Task details: Retype every line of the data below verbatim, without altering any character.

----

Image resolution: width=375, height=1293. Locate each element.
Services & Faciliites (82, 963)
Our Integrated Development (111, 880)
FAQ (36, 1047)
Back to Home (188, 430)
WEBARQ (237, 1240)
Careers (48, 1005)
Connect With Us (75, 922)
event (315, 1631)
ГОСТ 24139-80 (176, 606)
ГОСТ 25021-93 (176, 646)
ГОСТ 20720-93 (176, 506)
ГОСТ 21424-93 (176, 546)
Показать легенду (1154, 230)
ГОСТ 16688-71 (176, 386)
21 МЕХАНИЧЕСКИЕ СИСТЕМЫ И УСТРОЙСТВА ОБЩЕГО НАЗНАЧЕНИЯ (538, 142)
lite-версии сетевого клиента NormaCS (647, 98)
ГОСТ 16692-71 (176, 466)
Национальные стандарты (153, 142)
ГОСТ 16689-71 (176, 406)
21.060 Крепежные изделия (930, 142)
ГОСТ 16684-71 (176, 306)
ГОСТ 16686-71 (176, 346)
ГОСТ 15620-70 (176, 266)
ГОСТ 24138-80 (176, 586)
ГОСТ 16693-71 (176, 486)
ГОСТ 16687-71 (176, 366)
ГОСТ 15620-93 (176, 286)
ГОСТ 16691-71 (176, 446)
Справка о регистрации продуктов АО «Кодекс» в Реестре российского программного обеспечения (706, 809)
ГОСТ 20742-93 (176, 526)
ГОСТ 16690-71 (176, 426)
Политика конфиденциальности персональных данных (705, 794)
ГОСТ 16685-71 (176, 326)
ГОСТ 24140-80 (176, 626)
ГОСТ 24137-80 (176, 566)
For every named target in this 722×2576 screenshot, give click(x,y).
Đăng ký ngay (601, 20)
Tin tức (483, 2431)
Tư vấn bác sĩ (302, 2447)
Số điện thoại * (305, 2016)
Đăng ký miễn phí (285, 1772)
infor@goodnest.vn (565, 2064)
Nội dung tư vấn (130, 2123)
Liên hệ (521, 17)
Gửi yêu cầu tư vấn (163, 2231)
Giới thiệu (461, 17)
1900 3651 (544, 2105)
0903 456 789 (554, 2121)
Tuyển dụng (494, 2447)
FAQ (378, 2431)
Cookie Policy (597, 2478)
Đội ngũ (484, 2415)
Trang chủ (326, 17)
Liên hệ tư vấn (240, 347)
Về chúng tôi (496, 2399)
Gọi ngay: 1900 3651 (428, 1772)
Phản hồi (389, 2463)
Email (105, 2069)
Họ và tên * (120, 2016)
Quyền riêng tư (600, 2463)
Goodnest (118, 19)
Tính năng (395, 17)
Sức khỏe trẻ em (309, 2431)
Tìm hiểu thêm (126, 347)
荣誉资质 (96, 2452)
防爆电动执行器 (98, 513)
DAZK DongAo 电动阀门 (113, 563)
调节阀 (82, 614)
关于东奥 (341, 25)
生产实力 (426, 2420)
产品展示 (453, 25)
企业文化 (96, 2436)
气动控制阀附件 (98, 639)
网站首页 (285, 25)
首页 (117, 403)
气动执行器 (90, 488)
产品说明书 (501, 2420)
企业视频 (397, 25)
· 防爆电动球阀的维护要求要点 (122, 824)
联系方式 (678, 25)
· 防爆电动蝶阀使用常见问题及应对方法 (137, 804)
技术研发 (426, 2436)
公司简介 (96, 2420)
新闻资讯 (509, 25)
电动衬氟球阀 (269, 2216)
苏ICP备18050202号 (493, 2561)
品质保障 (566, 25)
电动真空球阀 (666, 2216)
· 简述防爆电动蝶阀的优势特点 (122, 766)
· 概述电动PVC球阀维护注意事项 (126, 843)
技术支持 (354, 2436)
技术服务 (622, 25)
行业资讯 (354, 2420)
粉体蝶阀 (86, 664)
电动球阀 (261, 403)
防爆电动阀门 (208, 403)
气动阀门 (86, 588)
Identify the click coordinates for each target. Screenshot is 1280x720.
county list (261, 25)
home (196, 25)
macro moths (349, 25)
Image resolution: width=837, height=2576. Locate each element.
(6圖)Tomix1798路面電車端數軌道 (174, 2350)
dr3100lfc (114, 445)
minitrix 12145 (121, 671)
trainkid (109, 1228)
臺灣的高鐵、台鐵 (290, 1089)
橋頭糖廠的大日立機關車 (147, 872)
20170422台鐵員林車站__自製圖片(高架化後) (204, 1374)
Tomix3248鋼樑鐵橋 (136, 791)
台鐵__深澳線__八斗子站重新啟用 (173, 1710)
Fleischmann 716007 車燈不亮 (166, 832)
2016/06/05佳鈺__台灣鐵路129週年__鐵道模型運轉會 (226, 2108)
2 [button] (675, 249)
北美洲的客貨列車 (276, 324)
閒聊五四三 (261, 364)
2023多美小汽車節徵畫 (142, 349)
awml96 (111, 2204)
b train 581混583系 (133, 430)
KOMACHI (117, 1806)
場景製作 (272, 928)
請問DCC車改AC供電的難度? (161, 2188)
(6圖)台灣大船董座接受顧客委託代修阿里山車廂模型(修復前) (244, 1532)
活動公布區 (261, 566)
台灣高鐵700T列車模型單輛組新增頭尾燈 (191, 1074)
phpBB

----

Written solution:
Image resolution: width=375, height=1293. Locate each element.
Services & Faciliites (82, 963)
Our Integrated Development (111, 880)
FAQ (36, 1047)
Back to Home (188, 430)
WEBARQ (237, 1240)
Careers (48, 1005)
Connect With Us (75, 922)
event (315, 1631)
ГОСТ 24139-80 (176, 606)
ГОСТ 25021-93 (176, 646)
ГОСТ 20720-93 (176, 506)
ГОСТ 21424-93 (176, 546)
Показать легенду (1154, 230)
ГОСТ 16688-71 (176, 386)
21 МЕХАНИЧЕСКИЕ СИСТЕМЫ И УСТРОЙСТВА ОБЩЕГО НАЗНАЧЕНИЯ (538, 142)
lite-версии сетевого клиента NormaCS (647, 98)
ГОСТ 16692-71 (176, 466)
Национальные стандарты (153, 142)
ГОСТ 16689-71 (176, 406)
21.060 Крепежные изделия (930, 142)
ГОСТ 16684-71 (176, 306)
ГОСТ 16686-71 (176, 346)
ГОСТ 15620-70 (176, 266)
ГОСТ 24138-80 (176, 586)
ГОСТ 16693-71 (176, 486)
ГОСТ 16687-71 (176, 366)
ГОСТ 15620-93 (176, 286)
ГОСТ 16691-71 (176, 446)
Справка о регистрации продуктов АО «Кодекс» в Реестре российского программного обеспечения (706, 809)
ГОСТ 20742-93 (176, 526)
ГОСТ 16690-71 (176, 426)
Политика конфиденциальности персональных данных (705, 794)
ГОСТ 16685-71 (176, 326)
ГОСТ 24140-80 (176, 626)
ГОСТ 24137-80 (176, 566)
For every named target in this 722×2576 screenshot, give click(x,y).
Đăng ký ngay (601, 20)
Tin tức (483, 2431)
Tư vấn bác sĩ (302, 2447)
Số điện thoại * (305, 2016)
Đăng ký miễn phí (285, 1772)
infor@goodnest.vn (565, 2064)
Nội dung tư vấn (130, 2123)
Liên hệ (521, 17)
Gửi yêu cầu tư vấn (163, 2231)
Giới thiệu (461, 17)
1900 3651 (544, 2105)
0903 456 789 (554, 2121)
Tuyển dụng (494, 2447)
FAQ (378, 2431)
Cookie Policy (597, 2478)
Đội ngũ (484, 2415)
Trang chủ (326, 17)
Liên hệ tư vấn (240, 347)
Về chúng tôi (496, 2399)
Gọi ngay: 1900 3651 (428, 1772)
Phản hồi (389, 2463)
Email (105, 2069)
Họ và tên * (120, 2016)
Quyền riêng tư (600, 2463)
Goodnest (118, 19)
Tính năng (395, 17)
Sức khỏe trẻ em (309, 2431)
Tìm hiểu thêm (126, 347)
荣誉资质 (96, 2452)
防爆电动执行器 (98, 513)
DAZK DongAo 电动阀门 (113, 563)
调节阀 (82, 614)
关于东奥 (341, 25)
生产实力 (426, 2420)
产品展示 (453, 25)
企业文化 (96, 2436)
气动控制阀附件 (98, 639)
网站首页 (285, 25)
首页 (117, 403)
气动执行器 (90, 488)
产品说明书 (501, 2420)
企业视频 (397, 25)
· 防爆电动球阀的维护要求要点 (122, 824)
联系方式 (678, 25)
· 防爆电动蝶阀使用常见问题及应对方法 (137, 804)
技术研发 (426, 2436)
公司简介 (96, 2420)
新闻资讯 (509, 25)
电动衬氟球阀 (269, 2216)
苏ICP备18050202号 (493, 2561)
品质保障 (566, 25)
电动真空球阀 (666, 2216)
· 简述防爆电动蝶阀的优势特点 (122, 766)
· 概述电动PVC球阀维护注意事项 (126, 843)
技术支持 (354, 2436)
技术服务 (622, 25)
行业资讯 (354, 2420)
粉体蝶阀 (86, 664)
电动球阀 (261, 403)
防爆电动阀门 (208, 403)
气动阀门 (86, 588)
Identify the click coordinates for each target. Screenshot is 1280x720.
county list (261, 25)
home (196, 25)
macro moths (349, 25)
Image resolution: width=837, height=2576. Locate each element.
(6圖)Tomix1798路面電車端數軌道 (174, 2350)
dr3100lfc (114, 445)
minitrix 12145 (121, 671)
trainkid (109, 1228)
臺灣的高鐵、台鐵 (290, 1089)
橋頭糖廠的大日立機關車 (147, 872)
20170422台鐵員林車站__自製圖片(高架化後) (204, 1374)
Tomix3248鋼樑鐵橋 (136, 791)
台鐵__深澳線__八斗子站重新啟用 (173, 1710)
Fleischmann 716007 車燈不亮 (166, 832)
2016/06/05佳鈺__台灣鐵路129週年__鐵道模型運轉會 (226, 2108)
2 [button] (675, 249)
北美洲的客貨列車 (276, 324)
閒聊五四三 (261, 364)
2023多美小汽車節徵畫 (142, 349)
awml96 (111, 2204)
b train 581混583系 (133, 430)
KOMACHI (117, 1806)
場景製作 (272, 928)
請問DCC車改AC供電的難度? (161, 2188)
(6圖)台灣大船董座接受顧客委託代修阿里山車廂模型(修復前) (244, 1532)
活動公布區 (261, 566)
台灣高鐵700T列車模型單輛組新增頭尾燈 (191, 1074)
phpBB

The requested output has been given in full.